TASK DETAILS:
What you return should match every record exactly, with the images removed.
++++ DATA SHOWN
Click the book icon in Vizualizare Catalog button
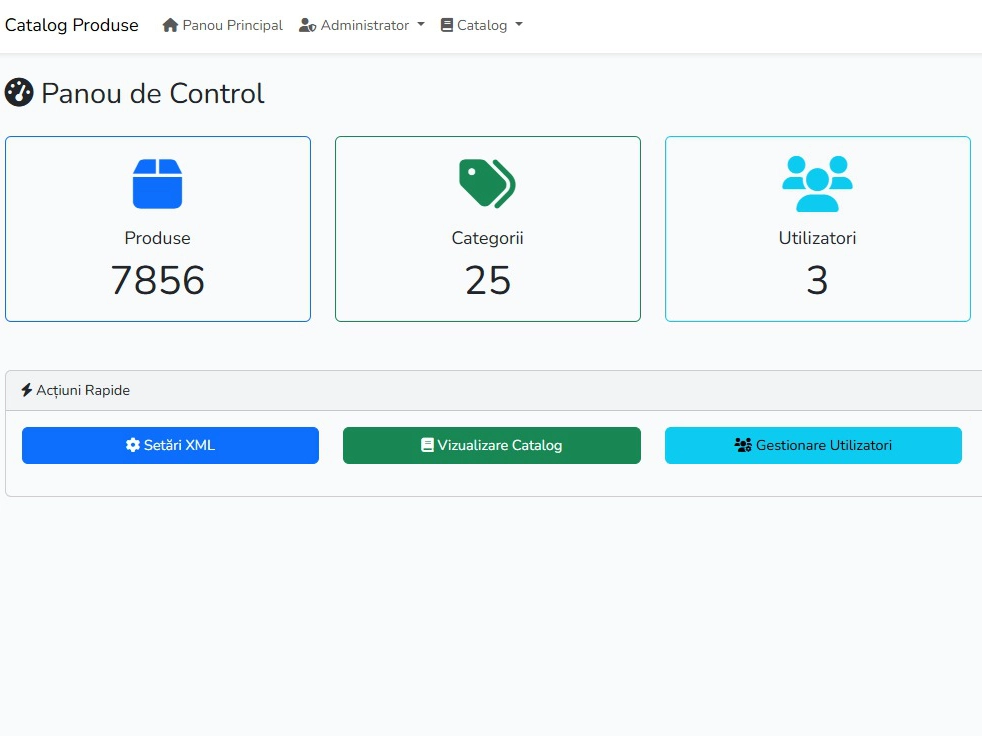(x=426, y=444)
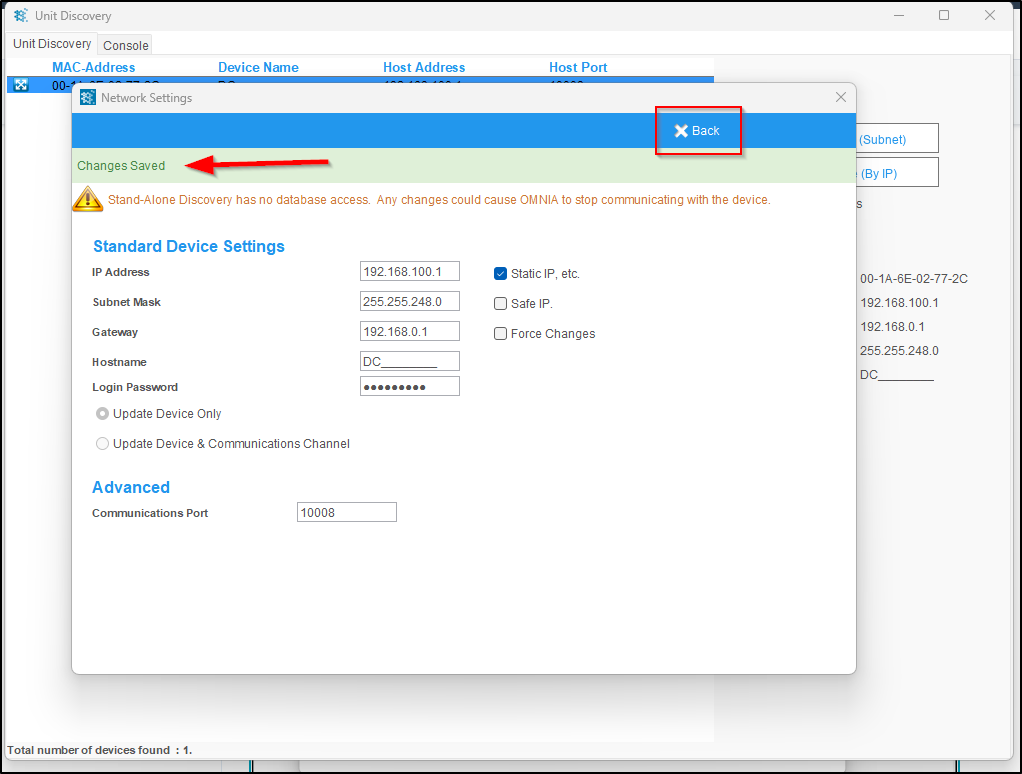The height and width of the screenshot is (774, 1022).
Task: Select Update Device & Communications Channel
Action: click(x=102, y=444)

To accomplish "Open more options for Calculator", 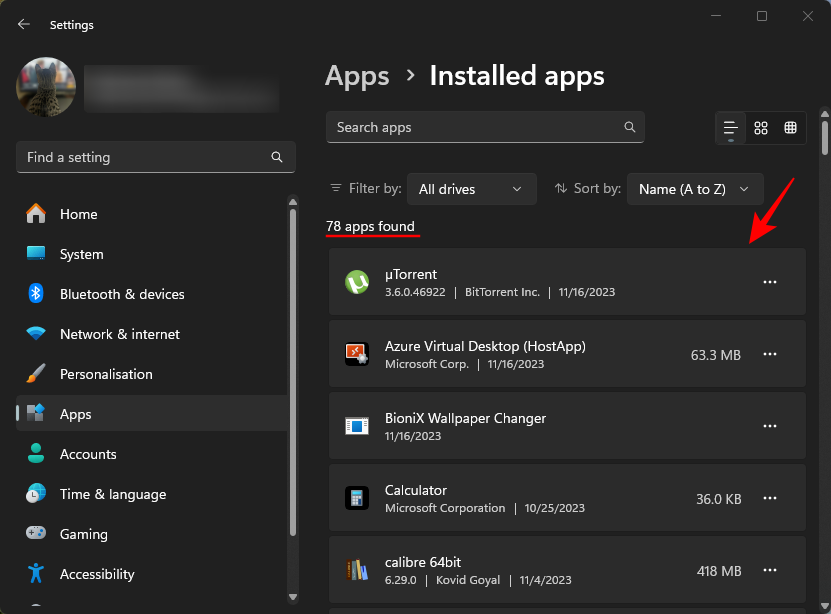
++++++++
WRITTEN RESPONSE:
Click the book icon in Vizualizare Catalog button
(x=426, y=444)
The height and width of the screenshot is (774, 1022).
Task: Select Update Device & Communications Channel
Action: click(x=102, y=444)

To accomplish "Open more options for Calculator", 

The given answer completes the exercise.